In the end, this is all about what people do with themselves after a war they've been fighting for millions of years. A civil war, and yeah, they've been fighting that long - not through generations, mind you, but they themselves have been fighting. These are the lost, the vulnerable, the psychotic, the outcasts and outliers, the broken and all of them are trying to put things right and have their world make sense again. It's a long, long journey and this is jus the start.
The betrayed, the forgotten, the betrayers and the ones best forgotten: Roberts puts the painfully glaring spotlight on them all, and makes you laugh while they squirm, and squirm when they laugh. If you chose to join them, be warned you will share their joys, and their pain, and they tend to go from the highest peak to the shallowest grave. Roberts enjoys playing roller coaster with your emotions, toying you, and shocking you, and as much as you might want to protest that you don't like it, he does it so skillfully, so intelligently, with such care and sympathy, that you don't. You can't, really.
Although I will say this after reading through. I stand by my statement that Rodimus is a horrible leader. He's still too immature, and too much of a risk taker, and he's played with the crew's life since day one. I understand why he's leading the Lost Light, why he's the captain: it's in his nature to rebel as he did, and to do so in such a flippant way that puts so many bots in danger. I will, however, never forgive him for what's happened in this volume. Never.

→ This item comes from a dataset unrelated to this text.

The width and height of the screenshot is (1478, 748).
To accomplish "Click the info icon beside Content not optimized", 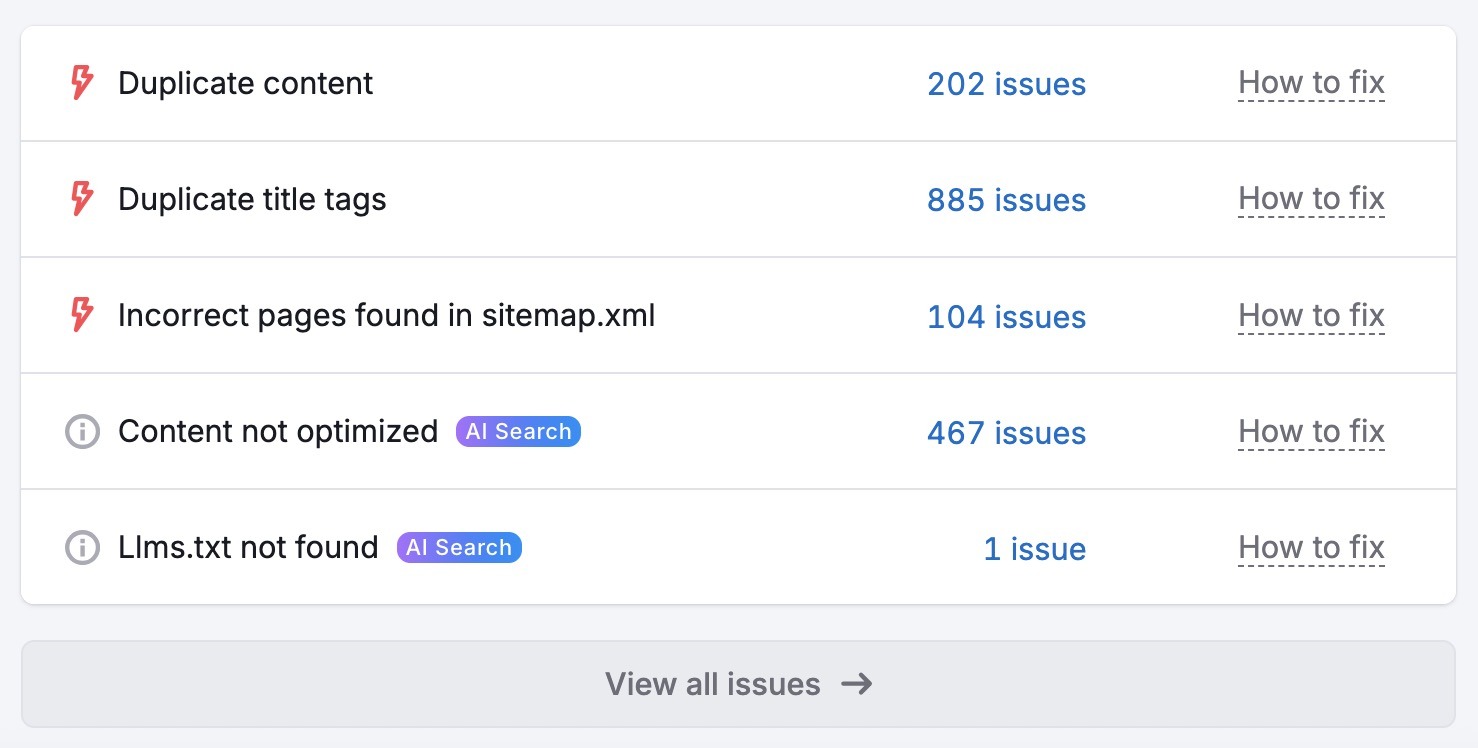I will click(81, 431).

I hate you, Rodimus. Your stupid name just reflects your own inner stupidity. I sincerely hope you go offline permanently. Yes, I'm talking to a fictional character. I don't care, because if he were in front of me now, I'd say that, watch him toss around his office, then try to hump him into stasis. (I'm angry, not celibate.)
Although there is a pretty big continuity error. Given how readily Magnus told Tailgate to relax in an earlier volume, I find it hard to believe that now Magnus doesn't believe relax is a word, or that he says he has to 'learn how to reflex' in this volume.